**Work instructions**:
Count the lines in the entries below that contain the word "blue", and give only that number.

[Entries on target coordinates]
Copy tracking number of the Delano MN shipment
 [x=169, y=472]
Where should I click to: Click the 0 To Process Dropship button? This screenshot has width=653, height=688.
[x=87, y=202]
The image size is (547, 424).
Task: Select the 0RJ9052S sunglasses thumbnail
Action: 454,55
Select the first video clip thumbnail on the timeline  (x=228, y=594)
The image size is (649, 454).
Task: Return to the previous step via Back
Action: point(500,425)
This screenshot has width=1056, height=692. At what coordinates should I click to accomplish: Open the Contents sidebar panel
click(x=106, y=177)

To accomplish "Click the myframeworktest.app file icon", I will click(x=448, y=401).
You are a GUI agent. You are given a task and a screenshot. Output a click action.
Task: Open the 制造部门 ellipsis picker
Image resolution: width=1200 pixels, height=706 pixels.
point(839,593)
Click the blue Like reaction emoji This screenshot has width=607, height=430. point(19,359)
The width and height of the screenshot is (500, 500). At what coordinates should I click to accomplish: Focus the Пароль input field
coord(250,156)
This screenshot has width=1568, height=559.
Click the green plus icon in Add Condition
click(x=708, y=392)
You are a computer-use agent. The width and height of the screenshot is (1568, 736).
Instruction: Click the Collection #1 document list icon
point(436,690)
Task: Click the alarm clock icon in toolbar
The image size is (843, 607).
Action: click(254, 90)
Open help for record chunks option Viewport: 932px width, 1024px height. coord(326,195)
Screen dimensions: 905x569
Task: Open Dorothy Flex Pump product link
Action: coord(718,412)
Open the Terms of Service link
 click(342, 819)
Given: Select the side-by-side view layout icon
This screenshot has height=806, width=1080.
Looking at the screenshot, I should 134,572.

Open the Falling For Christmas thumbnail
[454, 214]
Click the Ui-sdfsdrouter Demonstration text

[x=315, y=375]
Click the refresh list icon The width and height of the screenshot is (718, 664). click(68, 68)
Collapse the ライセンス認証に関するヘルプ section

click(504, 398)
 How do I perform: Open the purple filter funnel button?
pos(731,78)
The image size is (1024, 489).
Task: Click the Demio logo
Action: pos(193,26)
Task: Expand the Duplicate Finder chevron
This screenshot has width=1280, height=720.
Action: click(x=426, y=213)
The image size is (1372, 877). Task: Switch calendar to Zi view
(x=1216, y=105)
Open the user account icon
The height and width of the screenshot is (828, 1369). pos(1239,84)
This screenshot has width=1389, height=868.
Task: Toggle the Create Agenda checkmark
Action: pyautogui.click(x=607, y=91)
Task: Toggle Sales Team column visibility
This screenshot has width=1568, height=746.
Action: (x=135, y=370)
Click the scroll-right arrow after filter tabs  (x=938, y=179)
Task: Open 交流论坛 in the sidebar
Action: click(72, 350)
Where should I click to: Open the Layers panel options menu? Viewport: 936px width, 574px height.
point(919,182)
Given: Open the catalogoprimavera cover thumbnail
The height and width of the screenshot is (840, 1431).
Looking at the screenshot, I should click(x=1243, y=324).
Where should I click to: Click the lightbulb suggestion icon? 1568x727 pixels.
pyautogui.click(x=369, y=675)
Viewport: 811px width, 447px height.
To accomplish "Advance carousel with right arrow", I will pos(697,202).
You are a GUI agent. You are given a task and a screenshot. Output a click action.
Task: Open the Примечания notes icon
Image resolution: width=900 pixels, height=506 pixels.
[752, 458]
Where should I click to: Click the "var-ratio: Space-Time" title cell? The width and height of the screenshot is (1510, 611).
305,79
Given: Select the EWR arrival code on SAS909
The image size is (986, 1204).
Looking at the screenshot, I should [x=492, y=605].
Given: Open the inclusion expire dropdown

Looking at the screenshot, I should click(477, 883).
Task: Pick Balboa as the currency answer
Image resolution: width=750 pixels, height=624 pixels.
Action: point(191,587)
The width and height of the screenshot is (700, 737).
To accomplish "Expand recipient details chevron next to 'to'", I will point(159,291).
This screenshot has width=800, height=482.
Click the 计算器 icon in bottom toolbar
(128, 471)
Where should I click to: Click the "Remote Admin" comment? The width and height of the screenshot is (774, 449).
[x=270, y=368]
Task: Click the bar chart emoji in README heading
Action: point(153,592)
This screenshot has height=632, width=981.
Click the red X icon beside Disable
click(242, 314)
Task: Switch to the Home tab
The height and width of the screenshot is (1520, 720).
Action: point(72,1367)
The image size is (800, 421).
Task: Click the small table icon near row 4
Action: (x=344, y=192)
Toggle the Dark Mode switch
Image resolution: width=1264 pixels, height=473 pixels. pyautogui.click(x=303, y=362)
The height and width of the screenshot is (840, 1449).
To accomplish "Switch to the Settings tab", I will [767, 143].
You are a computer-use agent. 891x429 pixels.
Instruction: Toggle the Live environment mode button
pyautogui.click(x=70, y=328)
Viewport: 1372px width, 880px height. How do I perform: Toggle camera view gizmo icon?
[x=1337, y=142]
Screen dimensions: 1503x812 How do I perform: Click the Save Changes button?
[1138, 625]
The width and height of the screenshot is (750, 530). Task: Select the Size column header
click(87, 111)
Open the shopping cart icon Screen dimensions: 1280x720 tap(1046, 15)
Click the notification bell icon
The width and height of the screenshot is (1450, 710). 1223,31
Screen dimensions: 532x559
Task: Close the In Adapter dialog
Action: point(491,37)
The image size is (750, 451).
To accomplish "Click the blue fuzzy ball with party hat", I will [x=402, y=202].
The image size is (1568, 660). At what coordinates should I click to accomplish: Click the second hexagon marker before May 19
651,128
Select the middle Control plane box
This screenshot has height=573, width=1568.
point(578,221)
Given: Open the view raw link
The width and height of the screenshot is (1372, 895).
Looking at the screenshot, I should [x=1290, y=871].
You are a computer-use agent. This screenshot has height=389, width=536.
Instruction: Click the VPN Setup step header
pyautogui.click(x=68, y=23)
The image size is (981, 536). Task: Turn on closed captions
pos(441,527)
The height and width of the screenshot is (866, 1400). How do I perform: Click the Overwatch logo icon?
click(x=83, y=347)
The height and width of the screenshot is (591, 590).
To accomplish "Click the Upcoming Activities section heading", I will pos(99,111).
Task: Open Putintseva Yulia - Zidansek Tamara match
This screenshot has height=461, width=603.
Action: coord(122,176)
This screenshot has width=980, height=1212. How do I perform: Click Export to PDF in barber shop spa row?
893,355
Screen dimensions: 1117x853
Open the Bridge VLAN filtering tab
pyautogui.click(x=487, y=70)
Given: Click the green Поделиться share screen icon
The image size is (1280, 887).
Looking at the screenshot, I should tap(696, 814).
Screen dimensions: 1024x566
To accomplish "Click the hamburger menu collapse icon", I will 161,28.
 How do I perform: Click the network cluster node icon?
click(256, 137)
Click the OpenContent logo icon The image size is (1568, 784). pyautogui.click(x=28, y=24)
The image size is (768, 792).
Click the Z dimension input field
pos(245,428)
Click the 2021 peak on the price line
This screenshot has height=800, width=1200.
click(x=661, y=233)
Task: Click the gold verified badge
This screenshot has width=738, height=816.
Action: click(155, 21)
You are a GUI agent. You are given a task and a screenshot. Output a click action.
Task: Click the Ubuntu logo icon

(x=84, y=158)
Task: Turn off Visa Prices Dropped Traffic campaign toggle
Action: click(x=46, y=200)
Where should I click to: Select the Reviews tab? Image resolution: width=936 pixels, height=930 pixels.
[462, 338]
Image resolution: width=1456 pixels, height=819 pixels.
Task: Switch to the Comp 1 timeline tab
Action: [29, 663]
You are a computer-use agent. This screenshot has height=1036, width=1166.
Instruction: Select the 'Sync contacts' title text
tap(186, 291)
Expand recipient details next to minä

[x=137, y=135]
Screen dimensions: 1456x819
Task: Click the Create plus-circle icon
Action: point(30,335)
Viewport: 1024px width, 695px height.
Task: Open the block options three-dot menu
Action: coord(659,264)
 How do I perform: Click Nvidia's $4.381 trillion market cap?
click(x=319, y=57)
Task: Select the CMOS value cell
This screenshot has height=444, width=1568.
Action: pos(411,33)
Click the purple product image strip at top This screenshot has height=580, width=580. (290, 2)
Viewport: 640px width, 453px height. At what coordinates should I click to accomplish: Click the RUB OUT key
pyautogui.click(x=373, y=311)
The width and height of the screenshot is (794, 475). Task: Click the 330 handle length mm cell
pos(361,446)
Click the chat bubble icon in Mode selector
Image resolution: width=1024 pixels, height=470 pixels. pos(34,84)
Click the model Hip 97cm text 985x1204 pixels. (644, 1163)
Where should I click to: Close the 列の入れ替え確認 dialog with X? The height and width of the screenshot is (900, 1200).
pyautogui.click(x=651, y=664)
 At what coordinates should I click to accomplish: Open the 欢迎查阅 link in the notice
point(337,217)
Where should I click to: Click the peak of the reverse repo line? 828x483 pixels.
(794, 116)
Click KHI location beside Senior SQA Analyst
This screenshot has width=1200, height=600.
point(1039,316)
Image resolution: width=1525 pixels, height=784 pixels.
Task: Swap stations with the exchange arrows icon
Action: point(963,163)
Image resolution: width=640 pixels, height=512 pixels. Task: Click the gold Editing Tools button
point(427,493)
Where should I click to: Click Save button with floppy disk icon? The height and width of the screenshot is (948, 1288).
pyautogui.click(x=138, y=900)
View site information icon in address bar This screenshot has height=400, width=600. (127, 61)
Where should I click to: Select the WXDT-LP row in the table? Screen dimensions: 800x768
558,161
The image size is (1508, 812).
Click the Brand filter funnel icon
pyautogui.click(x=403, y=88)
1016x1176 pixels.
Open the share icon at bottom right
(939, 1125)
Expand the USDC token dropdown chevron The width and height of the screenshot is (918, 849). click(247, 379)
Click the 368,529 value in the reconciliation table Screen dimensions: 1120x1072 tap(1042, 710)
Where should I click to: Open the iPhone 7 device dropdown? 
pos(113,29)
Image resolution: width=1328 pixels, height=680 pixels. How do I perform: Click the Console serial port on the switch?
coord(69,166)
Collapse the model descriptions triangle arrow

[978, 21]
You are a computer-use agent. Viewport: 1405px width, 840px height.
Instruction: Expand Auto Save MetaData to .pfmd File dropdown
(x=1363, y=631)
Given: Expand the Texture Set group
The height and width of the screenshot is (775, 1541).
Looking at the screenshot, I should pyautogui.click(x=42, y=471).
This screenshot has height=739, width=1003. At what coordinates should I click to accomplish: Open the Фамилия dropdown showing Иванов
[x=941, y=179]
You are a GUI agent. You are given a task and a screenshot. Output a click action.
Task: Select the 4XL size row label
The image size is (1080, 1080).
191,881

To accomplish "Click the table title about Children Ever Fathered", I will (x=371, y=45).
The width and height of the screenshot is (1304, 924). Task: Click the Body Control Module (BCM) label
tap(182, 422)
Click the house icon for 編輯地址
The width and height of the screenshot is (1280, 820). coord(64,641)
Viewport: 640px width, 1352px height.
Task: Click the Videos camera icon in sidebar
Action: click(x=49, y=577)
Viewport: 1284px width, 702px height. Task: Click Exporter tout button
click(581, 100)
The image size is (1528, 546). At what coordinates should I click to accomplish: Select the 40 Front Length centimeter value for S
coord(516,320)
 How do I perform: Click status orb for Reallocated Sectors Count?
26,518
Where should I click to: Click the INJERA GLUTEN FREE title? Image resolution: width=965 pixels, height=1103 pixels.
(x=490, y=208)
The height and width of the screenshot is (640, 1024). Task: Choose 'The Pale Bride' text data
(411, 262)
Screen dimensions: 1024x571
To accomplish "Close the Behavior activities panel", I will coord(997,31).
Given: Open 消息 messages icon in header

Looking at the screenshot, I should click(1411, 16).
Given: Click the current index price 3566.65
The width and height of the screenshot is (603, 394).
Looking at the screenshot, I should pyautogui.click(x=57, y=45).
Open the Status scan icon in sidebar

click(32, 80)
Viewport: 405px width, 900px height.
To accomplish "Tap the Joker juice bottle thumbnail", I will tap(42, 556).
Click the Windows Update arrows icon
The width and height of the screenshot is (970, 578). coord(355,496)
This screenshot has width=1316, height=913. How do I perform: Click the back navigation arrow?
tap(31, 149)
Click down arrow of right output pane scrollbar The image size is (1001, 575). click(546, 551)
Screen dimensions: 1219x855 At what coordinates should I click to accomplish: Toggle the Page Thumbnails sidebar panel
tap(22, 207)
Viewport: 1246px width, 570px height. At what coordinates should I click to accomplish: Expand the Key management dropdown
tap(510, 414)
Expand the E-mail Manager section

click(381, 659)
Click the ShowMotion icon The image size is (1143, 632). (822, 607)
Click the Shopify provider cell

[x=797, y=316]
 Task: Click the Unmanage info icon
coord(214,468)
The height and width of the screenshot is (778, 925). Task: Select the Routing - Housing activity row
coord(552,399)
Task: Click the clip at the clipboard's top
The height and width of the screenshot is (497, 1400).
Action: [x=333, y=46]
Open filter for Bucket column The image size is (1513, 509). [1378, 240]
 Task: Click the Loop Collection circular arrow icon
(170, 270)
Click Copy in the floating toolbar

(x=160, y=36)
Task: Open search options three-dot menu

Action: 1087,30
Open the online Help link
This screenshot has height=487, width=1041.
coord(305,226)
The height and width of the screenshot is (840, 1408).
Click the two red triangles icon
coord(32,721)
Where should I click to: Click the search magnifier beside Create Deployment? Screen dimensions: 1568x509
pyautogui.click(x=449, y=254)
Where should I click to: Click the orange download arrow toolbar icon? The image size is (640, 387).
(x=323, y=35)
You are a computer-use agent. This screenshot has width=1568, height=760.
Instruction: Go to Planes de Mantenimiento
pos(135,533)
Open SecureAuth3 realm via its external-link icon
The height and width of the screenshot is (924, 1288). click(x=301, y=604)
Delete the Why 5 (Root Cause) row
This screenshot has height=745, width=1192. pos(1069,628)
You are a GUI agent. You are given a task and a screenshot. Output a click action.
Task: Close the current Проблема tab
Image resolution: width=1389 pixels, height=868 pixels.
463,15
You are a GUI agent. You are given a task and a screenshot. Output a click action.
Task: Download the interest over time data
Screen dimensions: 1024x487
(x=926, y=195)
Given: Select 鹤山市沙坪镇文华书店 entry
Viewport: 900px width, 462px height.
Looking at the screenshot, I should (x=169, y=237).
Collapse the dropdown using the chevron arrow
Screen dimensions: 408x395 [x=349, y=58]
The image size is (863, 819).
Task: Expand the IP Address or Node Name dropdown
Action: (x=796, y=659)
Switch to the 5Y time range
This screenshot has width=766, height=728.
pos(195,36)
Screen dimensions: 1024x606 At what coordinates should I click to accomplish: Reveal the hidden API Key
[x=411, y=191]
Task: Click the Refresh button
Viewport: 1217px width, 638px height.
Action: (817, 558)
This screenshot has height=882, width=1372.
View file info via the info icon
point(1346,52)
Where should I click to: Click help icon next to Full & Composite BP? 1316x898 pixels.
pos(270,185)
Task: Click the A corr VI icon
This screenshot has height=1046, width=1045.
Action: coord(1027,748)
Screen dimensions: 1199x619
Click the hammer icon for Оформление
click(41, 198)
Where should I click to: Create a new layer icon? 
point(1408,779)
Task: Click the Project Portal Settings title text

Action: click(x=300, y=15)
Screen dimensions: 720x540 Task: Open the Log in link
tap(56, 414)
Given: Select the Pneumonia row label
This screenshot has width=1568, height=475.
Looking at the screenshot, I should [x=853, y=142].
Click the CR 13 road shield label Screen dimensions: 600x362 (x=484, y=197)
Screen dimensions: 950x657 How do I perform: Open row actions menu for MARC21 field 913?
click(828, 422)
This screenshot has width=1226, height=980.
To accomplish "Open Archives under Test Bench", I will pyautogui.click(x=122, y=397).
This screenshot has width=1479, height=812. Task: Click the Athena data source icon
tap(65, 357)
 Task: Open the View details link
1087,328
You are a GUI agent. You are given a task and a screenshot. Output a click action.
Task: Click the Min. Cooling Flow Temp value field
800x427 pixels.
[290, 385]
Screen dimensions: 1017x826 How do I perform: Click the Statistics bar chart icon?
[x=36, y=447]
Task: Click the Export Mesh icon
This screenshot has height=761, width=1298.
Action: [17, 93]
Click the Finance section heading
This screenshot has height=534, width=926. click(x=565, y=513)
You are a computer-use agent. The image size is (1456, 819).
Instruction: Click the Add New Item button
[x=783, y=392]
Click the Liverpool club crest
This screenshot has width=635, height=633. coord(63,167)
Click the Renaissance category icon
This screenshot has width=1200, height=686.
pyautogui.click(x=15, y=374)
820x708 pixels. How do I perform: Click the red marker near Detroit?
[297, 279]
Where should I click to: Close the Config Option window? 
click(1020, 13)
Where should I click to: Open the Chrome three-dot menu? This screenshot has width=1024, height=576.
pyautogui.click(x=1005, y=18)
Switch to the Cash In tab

**Task response**:
2